CONSIGNE:
Citez intégralement, s'il vous plaît, le texte ci-dessous sur le stockage des déchets nucléaires en Allemagne, sans rien y changer.

-------- TEXTE À EXAMINER --------

À un projet de coffrage en béton jugé hasardeux, les autorités ont préféré l’extraction des fûts, et leur stockage temporaire à quelques kilomètres de là, sur le site de Konrad. Coût estimé pour le contribuable allemand : jusqu’à dix milliards d’euros. Après une phase délicate de sécurisation, les premiers barils doivent sortir de terre au plus tôt en 2033. Konrad doit également accueillir les déchets en provenance de Morsleben, l’ancien site d’enfouissement d’Allemagne de l’Est, qui menace lui aussi de s’effondrer.
Le sort des déchets les plus dangereux n’est, quant à lui, absolument pas réglé. Au départ, ils étaient destinés au site de Gorleben, à 120 kilomètres au sud-est de Hambourg. Entre 1995 et 2013, 113 fûts y ont été stockés. 1,7 milliard d’euros ont déjà été engloutis dans le projet, essentiellement financé par les compagnies propriétaires des centrales nucléaires. Mais le site de Gorleben est… une ancienne mine de sel, située en bordure de l’Elbe, laissant craindre des fragilités géologiques identiques au site d’Asse. Après la mobilisation des habitants et des associations écologistes, là encore, le projet est suspendu.

-------- EXTRAIT DE DONNÉES --------

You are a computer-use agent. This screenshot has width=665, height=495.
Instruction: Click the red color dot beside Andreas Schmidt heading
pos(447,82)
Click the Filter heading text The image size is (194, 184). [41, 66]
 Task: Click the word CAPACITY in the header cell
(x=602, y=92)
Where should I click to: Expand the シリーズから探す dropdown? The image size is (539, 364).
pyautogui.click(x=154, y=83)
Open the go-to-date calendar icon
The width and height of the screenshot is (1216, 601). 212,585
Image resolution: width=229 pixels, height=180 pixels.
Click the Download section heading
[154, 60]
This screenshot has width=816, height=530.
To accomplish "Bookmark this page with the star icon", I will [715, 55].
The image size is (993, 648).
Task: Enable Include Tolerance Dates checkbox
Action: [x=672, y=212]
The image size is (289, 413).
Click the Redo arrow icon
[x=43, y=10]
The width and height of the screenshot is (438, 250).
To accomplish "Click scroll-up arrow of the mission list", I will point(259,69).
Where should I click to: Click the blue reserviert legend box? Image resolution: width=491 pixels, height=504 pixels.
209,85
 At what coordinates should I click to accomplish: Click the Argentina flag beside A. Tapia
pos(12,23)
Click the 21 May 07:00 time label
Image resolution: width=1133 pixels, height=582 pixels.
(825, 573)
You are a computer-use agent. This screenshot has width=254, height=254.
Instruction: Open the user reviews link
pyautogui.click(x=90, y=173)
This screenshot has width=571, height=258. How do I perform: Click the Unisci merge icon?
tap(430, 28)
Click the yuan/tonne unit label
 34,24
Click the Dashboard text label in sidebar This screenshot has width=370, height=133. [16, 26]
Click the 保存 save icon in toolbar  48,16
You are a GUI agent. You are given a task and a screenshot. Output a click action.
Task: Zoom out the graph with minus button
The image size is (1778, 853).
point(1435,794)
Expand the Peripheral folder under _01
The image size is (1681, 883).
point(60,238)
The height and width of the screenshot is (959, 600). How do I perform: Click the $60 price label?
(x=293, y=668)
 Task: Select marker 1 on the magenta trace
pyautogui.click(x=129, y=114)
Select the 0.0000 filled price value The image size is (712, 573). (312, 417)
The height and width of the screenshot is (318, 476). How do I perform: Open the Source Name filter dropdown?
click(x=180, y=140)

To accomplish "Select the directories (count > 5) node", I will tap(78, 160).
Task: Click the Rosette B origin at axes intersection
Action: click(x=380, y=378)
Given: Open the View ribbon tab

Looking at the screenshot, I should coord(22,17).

--------

CORRIGÉ:
À un projet de coffrage en béton jugé hasardeux, les autorités ont préféré l’extraction des fûts, et leur stockage temporaire à quelques kilomètres de là, sur le site de Konrad. Coût estimé pour le contribuable allemand : jusqu’à dix milliards d’euros. Après une phase délicate de sécurisation, les premiers barils doivent sortir de terre au plus tôt en 2033. Konrad doit également accueillir les déchets en provenance de Morsleben, l’ancien site d’enfouissement d’Allemagne de l’Est, qui menace lui aussi de s’effondrer.
Le sort des déchets les plus dangereux n’est, quant à lui, absolument pas réglé. Au départ, ils étaient destinés au site de Gorleben, à 120 kilomètres au sud-est de Hambourg. Entre 1995 et 2013, 113 fûts y ont été stockés. 1,7 milliard d’euros ont déjà été engloutis dans le projet, essentiellement financé par les compagnies propriétaires des centrales nucléaires. Mais le site de Gorleben est… une ancienne mine de sel, située en bordure de l’Elbe, laissant craindre des fragilités géologiques identiques au site d’Asse. Après la mobilisation des habitants et des associations écologistes, là encore, le projet est suspendu.